*Directions for this task*
Print the lines below exactly as written, with none missing.

Stored data
_ _ _ _ _
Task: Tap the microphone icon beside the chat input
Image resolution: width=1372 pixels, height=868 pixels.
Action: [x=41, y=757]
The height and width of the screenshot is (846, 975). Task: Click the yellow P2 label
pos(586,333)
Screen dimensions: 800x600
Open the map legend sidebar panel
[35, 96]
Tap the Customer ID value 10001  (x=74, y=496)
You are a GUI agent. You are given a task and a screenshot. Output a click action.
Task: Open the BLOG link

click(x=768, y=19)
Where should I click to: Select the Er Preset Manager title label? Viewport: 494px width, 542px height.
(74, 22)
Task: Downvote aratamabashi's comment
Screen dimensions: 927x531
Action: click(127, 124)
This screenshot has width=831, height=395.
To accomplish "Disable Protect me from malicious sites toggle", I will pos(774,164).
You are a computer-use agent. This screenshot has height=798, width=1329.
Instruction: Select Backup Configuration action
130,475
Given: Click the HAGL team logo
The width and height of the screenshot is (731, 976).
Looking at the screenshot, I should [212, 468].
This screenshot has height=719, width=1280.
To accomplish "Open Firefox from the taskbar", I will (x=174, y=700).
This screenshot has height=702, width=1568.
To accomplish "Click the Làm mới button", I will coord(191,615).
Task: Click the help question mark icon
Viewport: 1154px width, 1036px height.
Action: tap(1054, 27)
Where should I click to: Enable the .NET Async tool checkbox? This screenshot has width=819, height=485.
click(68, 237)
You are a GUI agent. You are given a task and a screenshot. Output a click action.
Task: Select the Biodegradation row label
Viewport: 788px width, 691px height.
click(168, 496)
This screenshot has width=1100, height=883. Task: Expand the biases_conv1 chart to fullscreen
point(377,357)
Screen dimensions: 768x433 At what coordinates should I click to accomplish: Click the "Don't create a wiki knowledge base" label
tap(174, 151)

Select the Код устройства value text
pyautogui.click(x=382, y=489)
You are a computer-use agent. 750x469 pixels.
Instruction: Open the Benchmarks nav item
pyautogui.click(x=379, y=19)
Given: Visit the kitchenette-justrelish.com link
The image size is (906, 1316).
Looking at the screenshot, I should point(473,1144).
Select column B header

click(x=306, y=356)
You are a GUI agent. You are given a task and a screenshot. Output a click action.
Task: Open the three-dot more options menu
_ _ _ _ _
*Solution to the exercise*
Task: Tap the microphone icon beside the chat input
Image resolution: width=1372 pixels, height=868 pixels.
Action: [x=41, y=757]
The height and width of the screenshot is (846, 975). Task: Click the yellow P2 label
pos(586,333)
Screen dimensions: 800x600
Open the map legend sidebar panel
[35, 96]
Tap the Customer ID value 10001  (x=74, y=496)
You are a GUI agent. You are given a task and a screenshot. Output a click action.
Task: Open the BLOG link

click(x=768, y=19)
Where should I click to: Select the Er Preset Manager title label? Viewport: 494px width, 542px height.
(74, 22)
Task: Downvote aratamabashi's comment
Screen dimensions: 927x531
Action: click(127, 124)
This screenshot has width=831, height=395.
To accomplish "Disable Protect me from malicious sites toggle", I will pos(774,164).
You are a computer-use agent. This screenshot has height=798, width=1329.
Instruction: Select Backup Configuration action
130,475
Given: Click the HAGL team logo
The width and height of the screenshot is (731, 976).
Looking at the screenshot, I should [212, 468].
This screenshot has height=719, width=1280.
To accomplish "Open Firefox from the taskbar", I will (x=174, y=700).
This screenshot has height=702, width=1568.
To accomplish "Click the Làm mới button", I will coord(191,615).
Task: Click the help question mark icon
Viewport: 1154px width, 1036px height.
Action: tap(1054, 27)
Where should I click to: Enable the .NET Async tool checkbox? This screenshot has width=819, height=485.
click(68, 237)
You are a GUI agent. You are given a task and a screenshot. Output a click action.
Task: Select the Biodegradation row label
Viewport: 788px width, 691px height.
click(168, 496)
This screenshot has width=1100, height=883. Task: Expand the biases_conv1 chart to fullscreen
point(377,357)
Screen dimensions: 768x433 At what coordinates should I click to accomplish: Click the "Don't create a wiki knowledge base" label
tap(174, 151)

Select the Код устройства value text
pyautogui.click(x=382, y=489)
You are a computer-use agent. 750x469 pixels.
Instruction: Open the Benchmarks nav item
pyautogui.click(x=379, y=19)
Given: Visit the kitchenette-justrelish.com link
The image size is (906, 1316).
Looking at the screenshot, I should point(473,1144).
Select column B header

click(x=306, y=356)
You are a GUI agent. You are given a task and a screenshot. Output a click action.
Task: Open the three-dot more options menu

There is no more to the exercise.